Anomalies of forearm vascular anatomy encountered during elevation of the radial forearm flap.

作者信息

Funk G F, Valentino J, McCulloch T M, Graham S M, Hoffman H T

机构信息

Department of Otolaryngology-Head and Neck Surgery, University of Iowa College of Medicine, Iowa, USA.

出版信息

Head Neck. 1995 Jul-Aug;17(4):284-92. doi: 10.1002/hed.2880170403.

Abstract

BACKGROUND

The radial forearm flap has gained considerable popularity over the past 10 years. With the increasing number of forearm flaps being used in head and neck reconstruction, it is likely that anomalous forearm vascular anatomy will be encountered by more head and neck surgeons performing this procedure.

METHODS

We reviewed our experience with 52 forearm flaps; four different anomalies of forearm vascular anatomy were encountered in four patients.
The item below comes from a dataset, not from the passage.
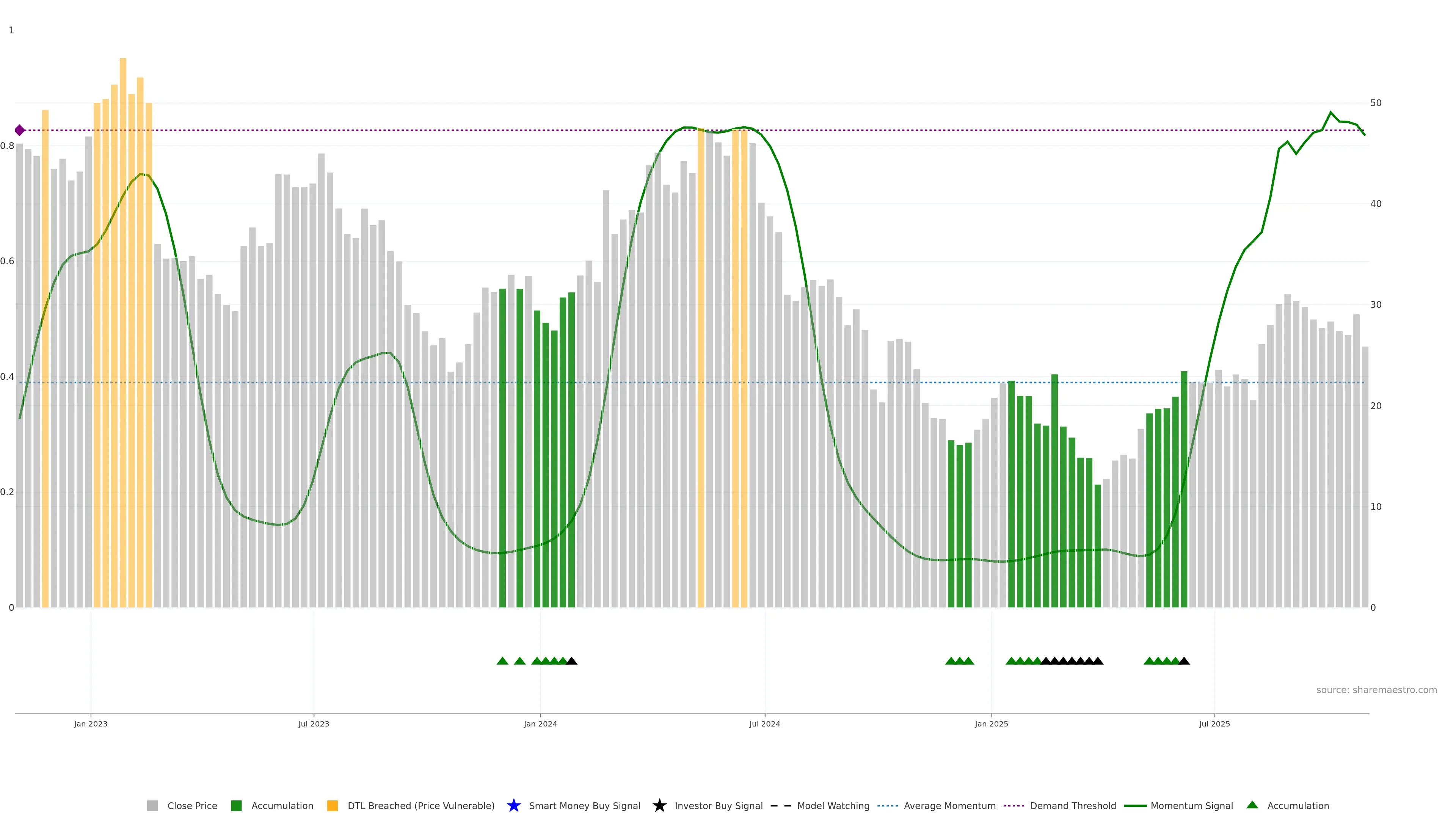
Task: Click the purple diamond on the threshold line
Action: [20, 130]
In this article we present each of our cases and discuss the incidence, preoperative diagnosis, and recommended management of these and the more common forearm vascular anomalies.

RESULTS

The anomalies encountered in our series include: one case of distal takeoff of the radial artery deep to the pronator teres muscle, two cases of a superficial dorsal antebrachial artery, one case of bilateral hypoplastic ulnar arteries, and one case of high takeoff of the radial artery.

CONCLUSIONS

There are a number of anomalies of forearm vascular anatomy of clinical significance to the surgeon performing these procedures. Most of these anomalies can be identified with a careful preoperative examination. Surgeons performing this procedure should be familiar not only with the normal vascular anatomy of the forearm flap, but also with the more common anatomic variants. Failure to recognize or appropriately manage these anomalies of forearm vascular anatomy may result in a compromised surgical outcome.

摘要

背景

在过去10年里,桡侧前臂皮瓣已得到广泛应用。随着越来越多的前臂皮瓣用于头颈部重建,实施该手术的头颈外科医生可能会遇到更多前臂血管解剖结构异常的情况。

方法

我们回顾了52例前臂皮瓣的应用经验;4例患者出现了4种不同的前臂血管解剖结构异常。在本文中,我们介绍了每一例病例,并讨论了这些以及更常见的前臂血管异常的发生率、术前诊断及推荐的处理方法。

结果

我们系列病例中遇到的异常情况包括:1例桡动脉在旋前圆肌深面远端发出,2例前臂背侧浅动脉,1例双侧尺动脉发育不全,1例桡动脉高位发出。

结论

对于实施这些手术的外科医生而言,有许多具有临床意义的前臂血管解剖结构异常情况。大多数这些异常情况可通过仔细的术前检查得以识别。实施该手术的外科医生不仅应熟悉前臂皮瓣的正常血管解剖结构,还应熟悉更常见的解剖变异。未能识别或妥善处理这些前臂血管解剖结构异常可能导致手术效果受损。